= Oslo Conference on Cluster Munitions =

Multilateral conference on the ban of cluster munitions

The Oslo Conference on Cluster Munitions was held in Oslo on 22/23 February 2007 to discuss measures to ban cluster munitions. The Oslo Conference, which was attended by representatives from 49 countries as well as four United Nations organisations and numerous non-governmental organisations, was initiated by Norway. The negotiations continued from 23 to 25 May 2007 in Lima, Peru.

== Background ==
Previous attempts to ban cluster munitions within the framework of the 1981 Convention on the Prohibition or Restriction of the Use of Certain Conventional Weapons (CCW) have always failed due to the blockade policy of the USA and Russia. The conference was a deliberate attempt by Norway to achieve a ban on cluster munitions outside the CCW, which is based on consensus decisions.

== Results of the conference in Oslo ==
46 of the 49 participating states agreed to a ban on 'the use, production, supply and stockpiling of cluster munitions', which is to come into force in 2008. The non-signatories Japan, Poland and Romania argued in favour of a solution within the framework of the 1981 Convention on Certain Conventional Weapons.

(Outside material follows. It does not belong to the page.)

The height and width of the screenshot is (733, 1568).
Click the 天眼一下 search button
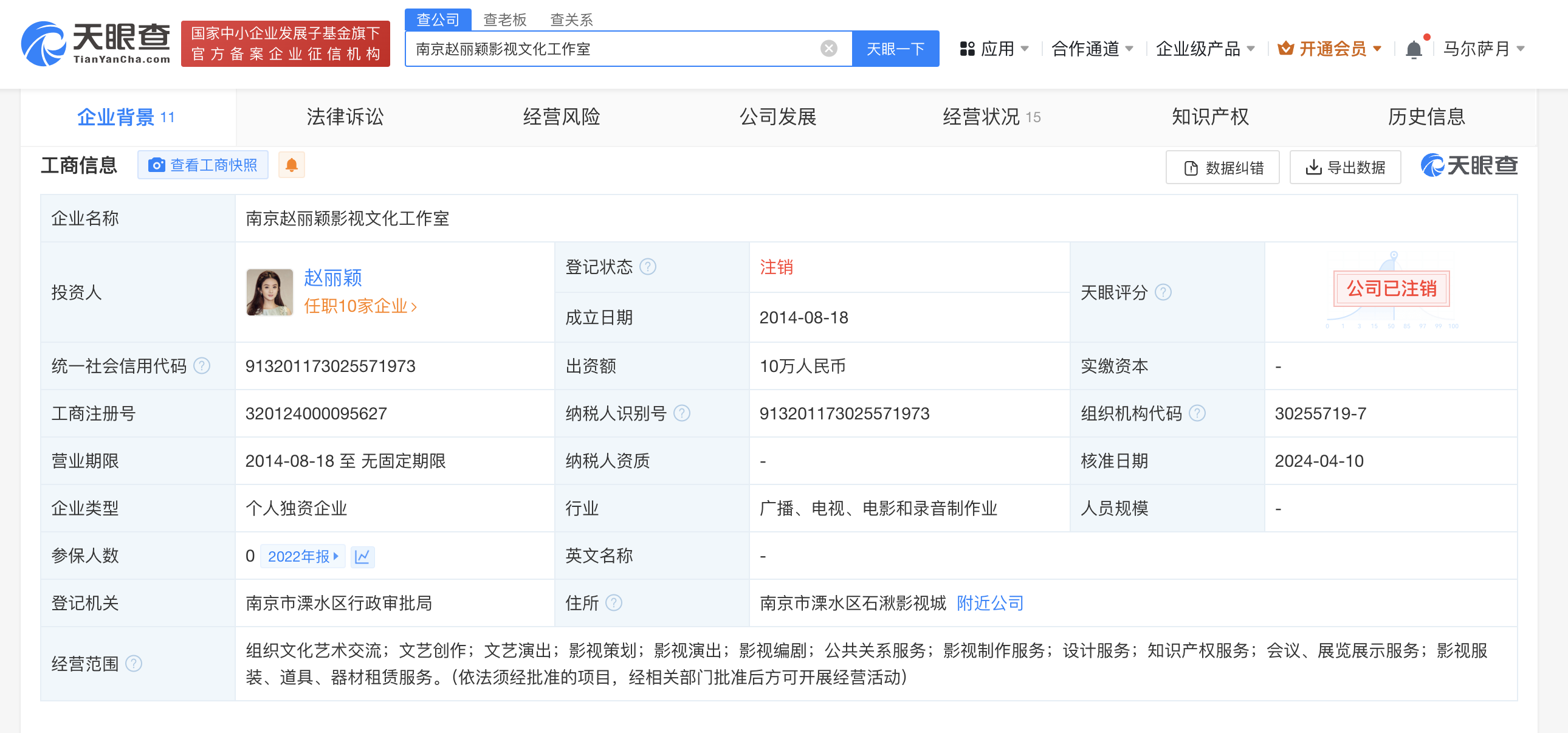point(894,48)
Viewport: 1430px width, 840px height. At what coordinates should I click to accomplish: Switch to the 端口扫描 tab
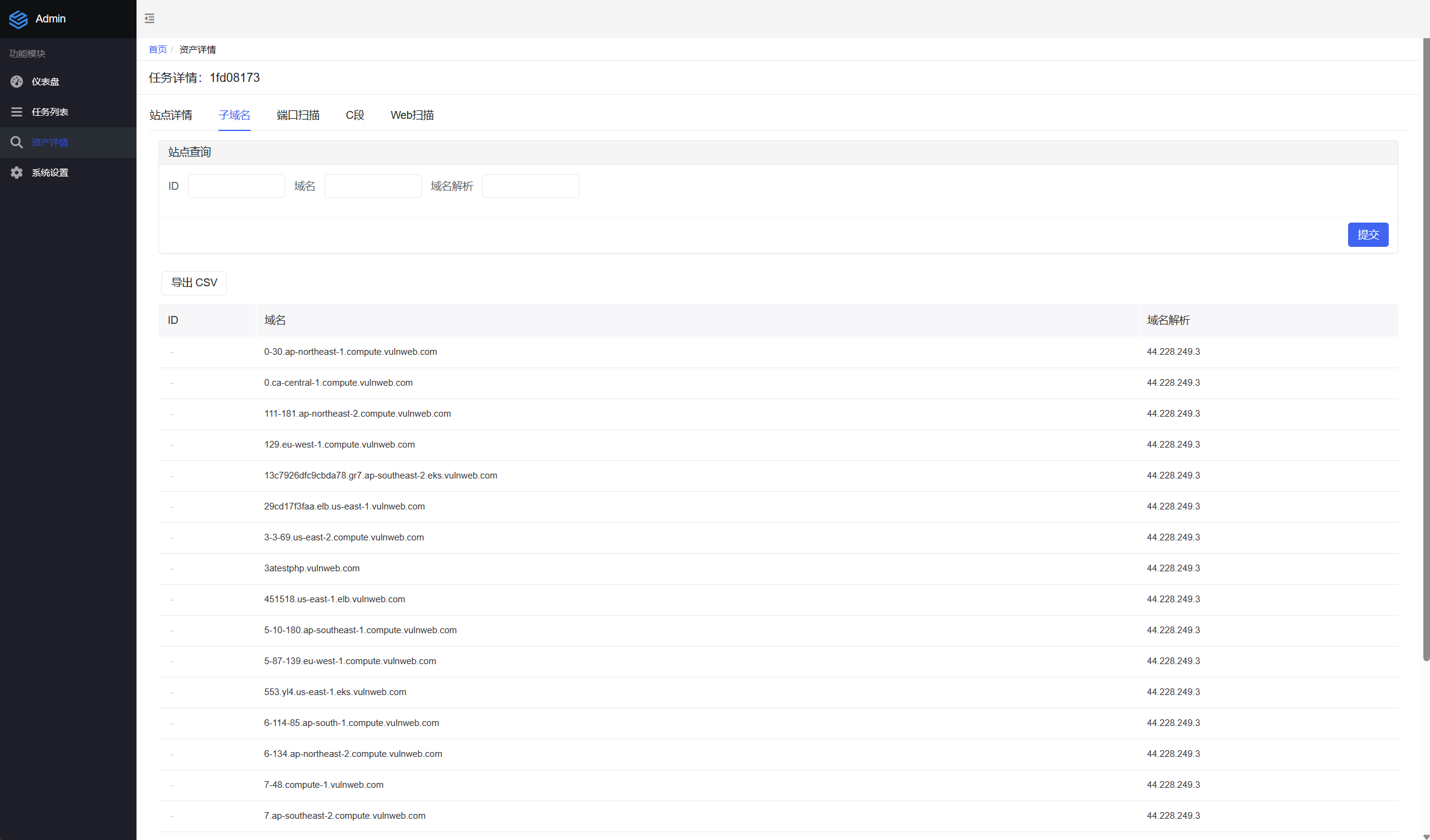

== Results of the conference in Lima ==
In Lima, a further 28 states, including Germany, agreed to join an agreement to ban cluster munitions. Among them were the countries affected by cluster munitions Albania, Cambodia, Chad, Guinea-Bissau, Laos, the former user state Nigeria, the producer of cluster munitions Greece as well as Thailand, Saudi Arabia and Yemen as countries with stocks of cluster munitions.